8.4.2.1 subgroup analysis

Refers to analyzing a subset of patients in a trial separately (e.g., gender, race, family background, etc.)
Important for: clinical decision making, regulatory requirements, hypothesis generation
Problems:
- insufficient power. If powered for overall treatment effect, it will be underpowered to detect similar effects in subgroups.
- multiple comparisons. If you torture your data long enough, eventually it will confess to anything.
- whenever possible, subgroup analysis should be defined a priori in the protocol

8.4.2.2 Some topics worth investigating

Meta Analysis (Green, Benedetti, and Crowley 1997)
General Thoughts on Clinical Trials for cancer (Green, Benedetti, and Crowley 1997)
Stratified Cox Model (Vittinghoff et al. 2012)
Interim analyses / stopping rules
Intent-to-treat (missing data)
Investigating time-varying effects (Bellera et al. 2010)
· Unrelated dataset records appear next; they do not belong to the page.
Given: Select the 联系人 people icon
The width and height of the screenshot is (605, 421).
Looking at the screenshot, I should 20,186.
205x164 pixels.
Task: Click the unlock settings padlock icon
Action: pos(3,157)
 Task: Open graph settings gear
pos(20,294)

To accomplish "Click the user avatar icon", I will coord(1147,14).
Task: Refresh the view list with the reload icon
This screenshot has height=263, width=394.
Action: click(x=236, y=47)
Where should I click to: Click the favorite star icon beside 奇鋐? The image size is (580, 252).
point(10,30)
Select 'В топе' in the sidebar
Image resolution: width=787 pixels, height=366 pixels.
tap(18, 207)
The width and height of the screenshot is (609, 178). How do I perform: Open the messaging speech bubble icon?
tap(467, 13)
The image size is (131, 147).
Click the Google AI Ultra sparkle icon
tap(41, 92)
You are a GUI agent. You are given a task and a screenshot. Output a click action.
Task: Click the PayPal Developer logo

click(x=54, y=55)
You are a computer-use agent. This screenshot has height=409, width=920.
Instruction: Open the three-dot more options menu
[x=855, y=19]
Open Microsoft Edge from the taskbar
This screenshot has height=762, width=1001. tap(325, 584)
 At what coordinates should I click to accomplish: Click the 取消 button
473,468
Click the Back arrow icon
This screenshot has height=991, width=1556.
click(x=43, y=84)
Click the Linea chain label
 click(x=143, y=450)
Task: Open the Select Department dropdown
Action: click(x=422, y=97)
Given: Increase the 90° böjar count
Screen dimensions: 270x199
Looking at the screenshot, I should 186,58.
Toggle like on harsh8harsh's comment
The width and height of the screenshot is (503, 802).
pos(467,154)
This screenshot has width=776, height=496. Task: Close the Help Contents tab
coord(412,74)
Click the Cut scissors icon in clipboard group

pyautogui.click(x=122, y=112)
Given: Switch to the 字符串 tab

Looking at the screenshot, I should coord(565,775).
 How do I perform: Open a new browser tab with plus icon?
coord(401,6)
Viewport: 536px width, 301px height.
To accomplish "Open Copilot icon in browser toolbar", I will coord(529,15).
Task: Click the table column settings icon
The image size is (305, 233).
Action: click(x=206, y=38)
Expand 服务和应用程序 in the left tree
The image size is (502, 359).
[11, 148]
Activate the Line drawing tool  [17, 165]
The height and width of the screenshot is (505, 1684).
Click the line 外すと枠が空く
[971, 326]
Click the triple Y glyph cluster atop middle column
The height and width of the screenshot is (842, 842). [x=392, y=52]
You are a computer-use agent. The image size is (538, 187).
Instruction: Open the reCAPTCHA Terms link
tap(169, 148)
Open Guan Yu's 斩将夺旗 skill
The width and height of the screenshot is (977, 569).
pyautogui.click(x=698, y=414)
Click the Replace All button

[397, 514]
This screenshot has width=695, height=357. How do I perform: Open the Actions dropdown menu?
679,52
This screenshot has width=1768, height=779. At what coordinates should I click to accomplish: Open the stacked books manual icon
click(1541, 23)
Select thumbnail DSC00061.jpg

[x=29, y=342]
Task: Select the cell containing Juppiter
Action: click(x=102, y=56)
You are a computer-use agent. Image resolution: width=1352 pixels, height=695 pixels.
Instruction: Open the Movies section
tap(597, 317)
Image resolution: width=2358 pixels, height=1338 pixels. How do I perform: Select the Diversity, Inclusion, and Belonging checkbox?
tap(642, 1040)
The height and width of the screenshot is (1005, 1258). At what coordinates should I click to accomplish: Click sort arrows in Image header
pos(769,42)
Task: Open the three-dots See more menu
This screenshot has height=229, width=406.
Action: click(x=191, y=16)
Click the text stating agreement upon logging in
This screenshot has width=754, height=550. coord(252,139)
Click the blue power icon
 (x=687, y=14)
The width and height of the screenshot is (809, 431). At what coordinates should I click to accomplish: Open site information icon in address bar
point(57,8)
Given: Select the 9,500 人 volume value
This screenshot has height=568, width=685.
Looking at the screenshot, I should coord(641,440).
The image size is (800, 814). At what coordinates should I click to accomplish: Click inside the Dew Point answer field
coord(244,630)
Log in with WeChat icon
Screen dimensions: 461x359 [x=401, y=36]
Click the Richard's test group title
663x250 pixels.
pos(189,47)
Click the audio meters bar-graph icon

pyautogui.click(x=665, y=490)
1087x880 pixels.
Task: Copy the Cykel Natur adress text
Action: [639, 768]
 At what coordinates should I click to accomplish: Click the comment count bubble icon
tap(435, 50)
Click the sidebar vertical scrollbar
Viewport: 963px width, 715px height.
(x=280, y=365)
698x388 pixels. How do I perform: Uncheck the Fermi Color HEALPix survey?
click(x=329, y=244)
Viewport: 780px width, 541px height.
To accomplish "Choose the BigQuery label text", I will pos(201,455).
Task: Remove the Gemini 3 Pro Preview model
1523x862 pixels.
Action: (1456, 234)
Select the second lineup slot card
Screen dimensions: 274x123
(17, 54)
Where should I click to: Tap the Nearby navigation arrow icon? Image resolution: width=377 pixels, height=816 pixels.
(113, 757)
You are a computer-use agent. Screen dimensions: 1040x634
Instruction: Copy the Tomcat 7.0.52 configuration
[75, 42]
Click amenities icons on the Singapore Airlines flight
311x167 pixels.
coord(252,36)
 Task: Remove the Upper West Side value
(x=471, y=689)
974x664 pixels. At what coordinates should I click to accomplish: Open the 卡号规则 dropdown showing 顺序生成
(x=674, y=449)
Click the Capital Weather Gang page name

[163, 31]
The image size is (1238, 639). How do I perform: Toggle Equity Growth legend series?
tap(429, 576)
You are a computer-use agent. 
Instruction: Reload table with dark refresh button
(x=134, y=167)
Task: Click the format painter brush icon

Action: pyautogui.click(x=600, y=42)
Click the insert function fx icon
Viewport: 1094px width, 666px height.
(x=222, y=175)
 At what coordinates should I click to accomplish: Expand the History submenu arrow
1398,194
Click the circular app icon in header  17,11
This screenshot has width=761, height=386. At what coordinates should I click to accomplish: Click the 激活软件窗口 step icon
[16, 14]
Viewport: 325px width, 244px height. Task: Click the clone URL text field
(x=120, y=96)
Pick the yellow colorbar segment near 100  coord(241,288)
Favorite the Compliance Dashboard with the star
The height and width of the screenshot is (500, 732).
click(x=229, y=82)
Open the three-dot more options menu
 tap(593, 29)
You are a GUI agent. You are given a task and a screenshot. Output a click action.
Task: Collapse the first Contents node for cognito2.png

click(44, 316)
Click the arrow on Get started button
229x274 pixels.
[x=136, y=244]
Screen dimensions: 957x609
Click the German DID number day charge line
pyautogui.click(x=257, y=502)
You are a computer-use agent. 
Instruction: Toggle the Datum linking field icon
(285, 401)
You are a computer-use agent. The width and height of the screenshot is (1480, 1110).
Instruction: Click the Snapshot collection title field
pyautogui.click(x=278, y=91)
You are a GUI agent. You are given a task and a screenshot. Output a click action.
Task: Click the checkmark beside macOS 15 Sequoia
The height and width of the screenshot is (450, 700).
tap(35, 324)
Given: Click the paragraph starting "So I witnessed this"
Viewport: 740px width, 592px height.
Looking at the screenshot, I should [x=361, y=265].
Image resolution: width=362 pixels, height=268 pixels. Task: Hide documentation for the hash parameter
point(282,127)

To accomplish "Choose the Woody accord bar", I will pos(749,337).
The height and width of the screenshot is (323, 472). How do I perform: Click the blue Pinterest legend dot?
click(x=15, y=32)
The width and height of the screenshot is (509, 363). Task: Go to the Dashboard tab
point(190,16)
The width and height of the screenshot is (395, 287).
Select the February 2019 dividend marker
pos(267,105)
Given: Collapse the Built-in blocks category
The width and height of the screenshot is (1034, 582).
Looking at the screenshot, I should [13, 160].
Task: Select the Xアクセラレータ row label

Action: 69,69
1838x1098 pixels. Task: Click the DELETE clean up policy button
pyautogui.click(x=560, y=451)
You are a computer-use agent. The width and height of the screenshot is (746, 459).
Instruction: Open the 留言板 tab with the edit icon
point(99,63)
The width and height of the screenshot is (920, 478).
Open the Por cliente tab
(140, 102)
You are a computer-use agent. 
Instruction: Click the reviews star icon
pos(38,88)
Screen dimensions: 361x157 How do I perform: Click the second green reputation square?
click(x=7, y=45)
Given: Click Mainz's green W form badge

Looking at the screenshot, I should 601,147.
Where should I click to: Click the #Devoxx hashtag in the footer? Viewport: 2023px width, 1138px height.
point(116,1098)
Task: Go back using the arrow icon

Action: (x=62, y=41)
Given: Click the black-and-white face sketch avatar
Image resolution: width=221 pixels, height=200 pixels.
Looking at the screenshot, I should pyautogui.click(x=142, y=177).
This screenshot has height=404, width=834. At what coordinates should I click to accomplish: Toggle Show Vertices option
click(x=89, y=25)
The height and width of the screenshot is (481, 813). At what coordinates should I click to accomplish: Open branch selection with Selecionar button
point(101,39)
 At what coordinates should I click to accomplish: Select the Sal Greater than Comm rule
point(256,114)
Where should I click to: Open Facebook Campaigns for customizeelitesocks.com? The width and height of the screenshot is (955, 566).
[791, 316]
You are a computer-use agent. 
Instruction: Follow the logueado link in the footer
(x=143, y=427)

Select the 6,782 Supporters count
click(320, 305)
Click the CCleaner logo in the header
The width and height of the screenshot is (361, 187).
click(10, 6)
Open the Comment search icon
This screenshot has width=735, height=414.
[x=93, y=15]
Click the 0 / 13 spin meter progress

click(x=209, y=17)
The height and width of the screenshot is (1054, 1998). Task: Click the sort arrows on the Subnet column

8.4.3 Simulating survival data

There is a package designed to simulate survival data, simsurv. It allows for complex models, but there is some difficulty with scenarios with very few events or with binary explanatory variables. Sam Brilleman spoke about the simsurv package at useR! 2018: https://www.youtube.com/watch?v=fJTYsncvpvI.

8.5 R example: ProPublica Analysis

8.5.1 Recidivism in Florida

[The ProPublica] analysis of Northpointe’s tool, called COMPAS (which stands for Correctional Offender Management Profiling for Alternative Sanctions), found that black defendants were far more likely than white defendants to be incorrectly judged to be at a higher risk of recidivism, while white defendants were more likely than black defendants to be incorrectly flagged as low risk.

[ProPublica] looked at more than 10,000 criminal defendants in Broward County, Florida, and compared their predicted recidivism rates with the rate that actually occurred over a two-year period. When most defendants are booked in jail, they respond to a COMPAS questionnaire. Their answers are fed into the COMPAS software to generate several scores including predictions of “Risk of Recidivism” and “Risk of Violent Recidivism.” (Larson et al. {May 23, 2016})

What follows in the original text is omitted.